What you see is what you can extend in APIs is the mantra I live by while writing my own APIs and when evaluating others’.
In my career as a web developer, I’ve interacted with probably hundreds of APIs, even written a fair few. Through all of that experience, I’ve come to one very specific conclusion about what constitutes “good” even “delightful” API design: Public access is key.
Public vs private APIs
The one marker, for me at least, that makes an API stand out is just how much the actual API code can be extended. That is, how much of the API is public and how much is private? And how much of the public vs private functionality is the API itself using?
Now, obviously, this discussion is heavily focused on FOSS APIs. This is largely because you can literally see and interact with the internals.
When examining public vs private, often the best approach is to consider the rules of the API itself. What constitutes “extendable” and what doesn’t? Does the core use a bunch of stuff hidden behind barriers or can you extend the same code core does? What is the core’s policy on backward compatibility?
Once you’ve set a public vs private baseline, then deciding openness is usually pretty simple. I’ve always felt that open and public should nearly always be preferred. It almost feels a little bit lazy for an API to bake in special goodies for itself then mark it private like it’s unfinished or something.
Examples in practice
We’re right in the middle of a big project at Sandhills right now.
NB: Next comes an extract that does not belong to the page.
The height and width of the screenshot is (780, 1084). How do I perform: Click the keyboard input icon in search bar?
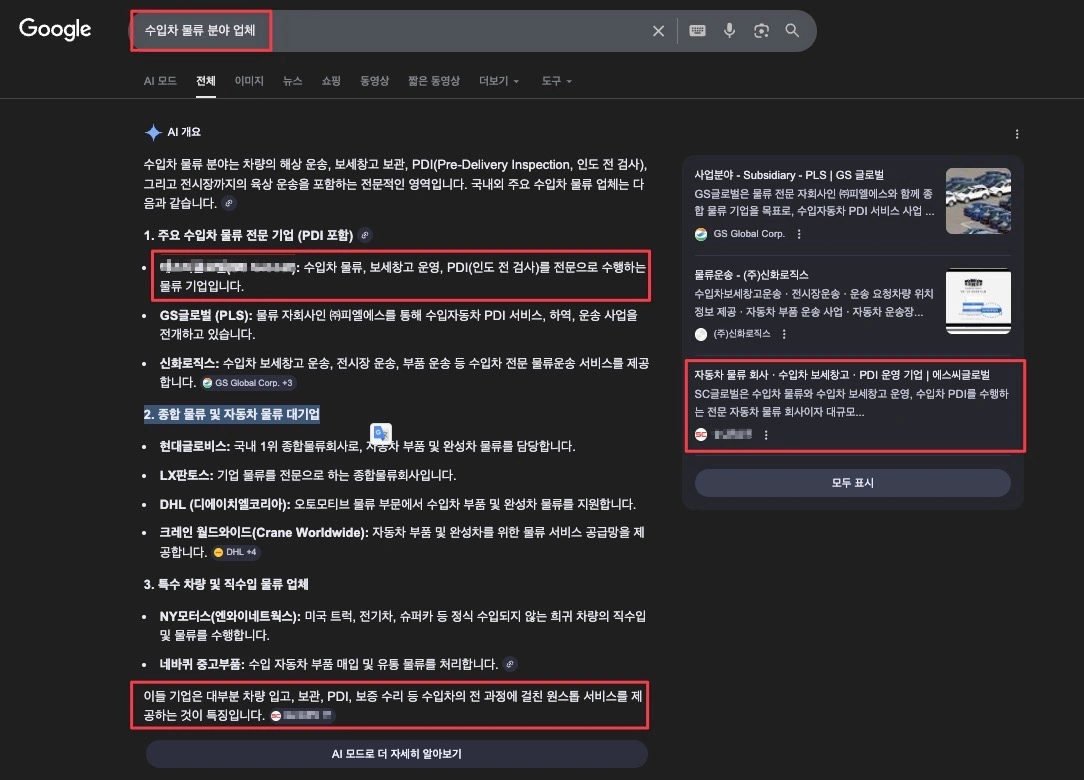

We’re building a new pro add-on for AffiliateWP called Affiliate Dashboard. It introduces a portal-like experience for affiliates, largely intended as a premium replacement for the standard core affiliate area.
The standard affiliate area API is template-based. Themes can override core templates, even introduce custom ones. It’s a very free and open extension environment but also very difficult to enforce high standards in the long term.
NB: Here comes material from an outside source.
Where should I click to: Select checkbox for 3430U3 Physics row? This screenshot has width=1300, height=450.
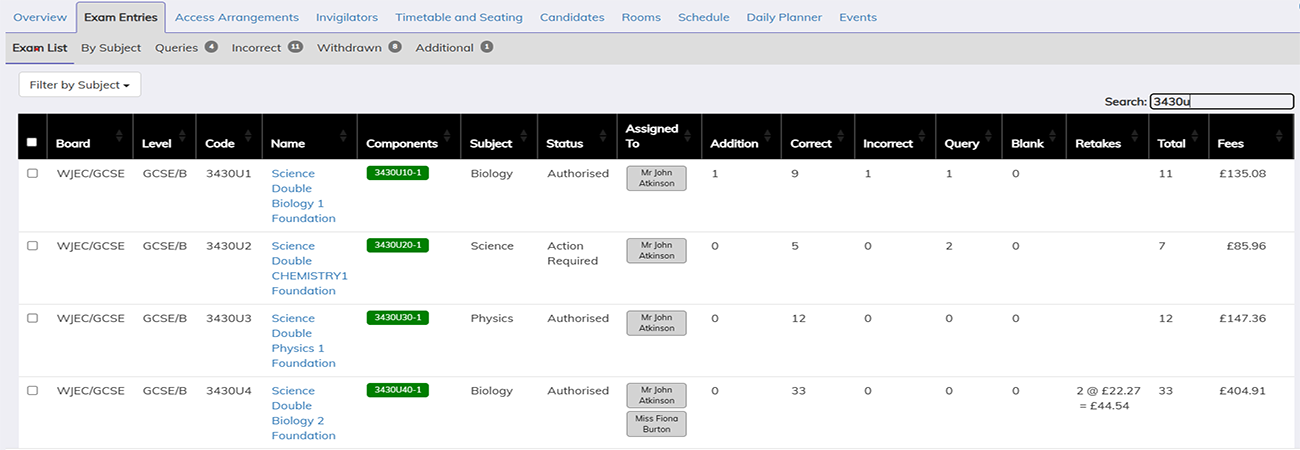click(32, 318)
On the other hand, Affiliate Dashboard API is control-based. This means first- and third-party developers register display elements through the API and the add-on itself controls rendering them.
At the time of writing, approximately 95% of the add-on dogfoods its own public APIs to render itself. We register views, sections, and controls the exact same way any other developer would. This is in part to prove a point that amazing things are possible, and in part to provide a living example for best practice.
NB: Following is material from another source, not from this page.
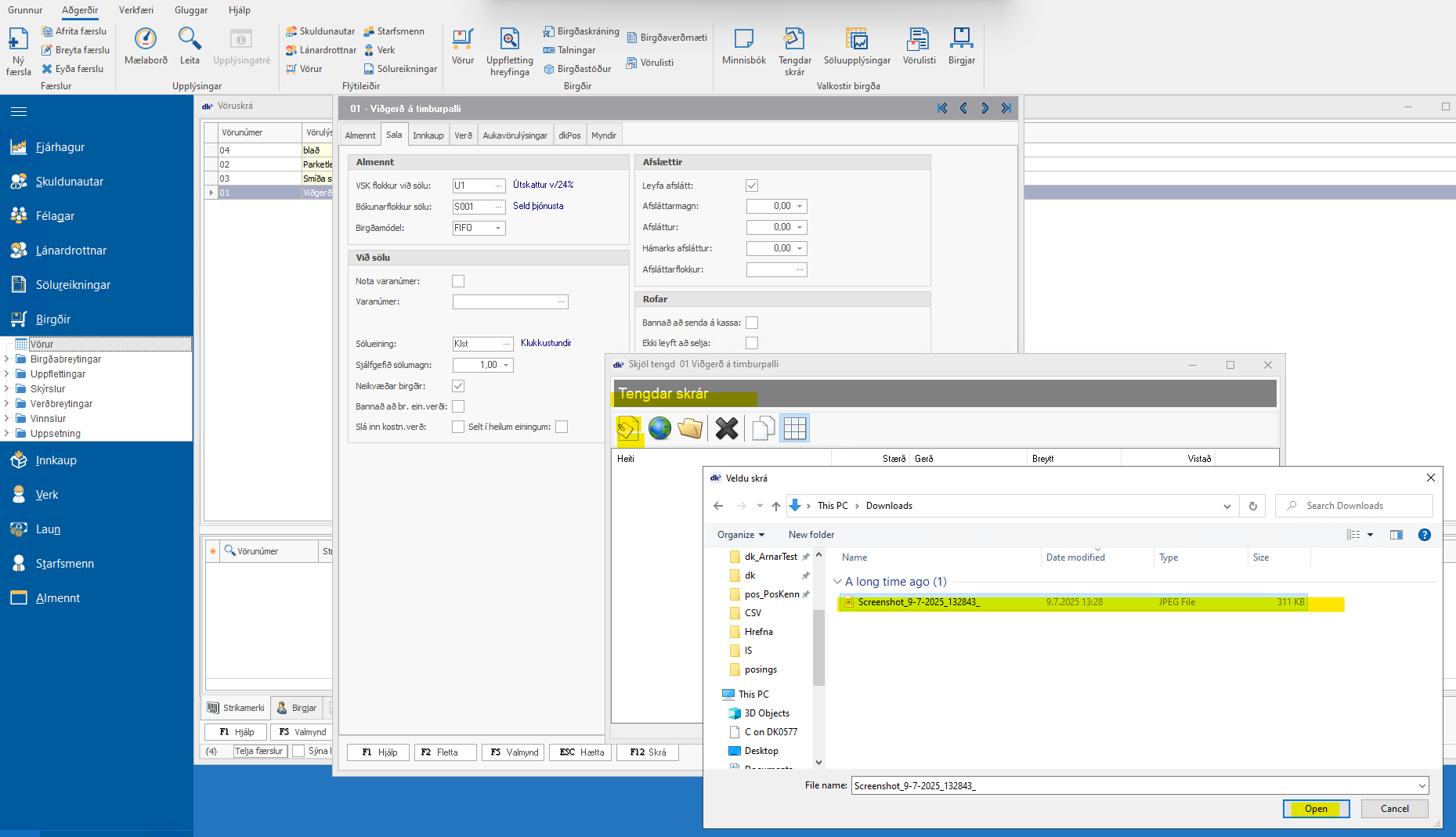Switch to the Innkaup tab
Screen dimensions: 1456x837
(x=428, y=135)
For instance, want to see how we did something, maybe make your own version? The add-on source code is your best, first reference.
To be fair, there’s still a very small percentage of functionality we haven’t yet converted from its MVP form. By the time we ship the 1.0.0 stable in a few weeks, we’ll be entirely rendering on our own public APIs. Pretty sweet!
Delight and deliver
I like to think that we’ve designed the Affiliate Dashboard APIs with an intent to delight and deliver. Within the boundaries of what the API itself allows, what you can see is what you can extend.
Moreover, we’ve gone to great pains to make it feel consistent from control to control. For instance, some controls output very simple things, others do incredibly complex things under the hood like rendering a table using REST and Alpine JS.
The main point is that in trying to delight our extension community, we’ve forced ourselves to think simply when it comes to writing extensions:
- All controls have a similar entry point
- All controls use the same structure of attributes and arguments
- Pretty much all controls support Alpine JS directives
- All controls support a limited set of TailwindCSS classes
This consistency begs the question, “What is the fastest way to get developers from A to B and promise a really high quality result?
After some reflection, I think it’s to write a whole lot of excellent example code that oh hey, by the way, happens to run the add-on itself. Surprise!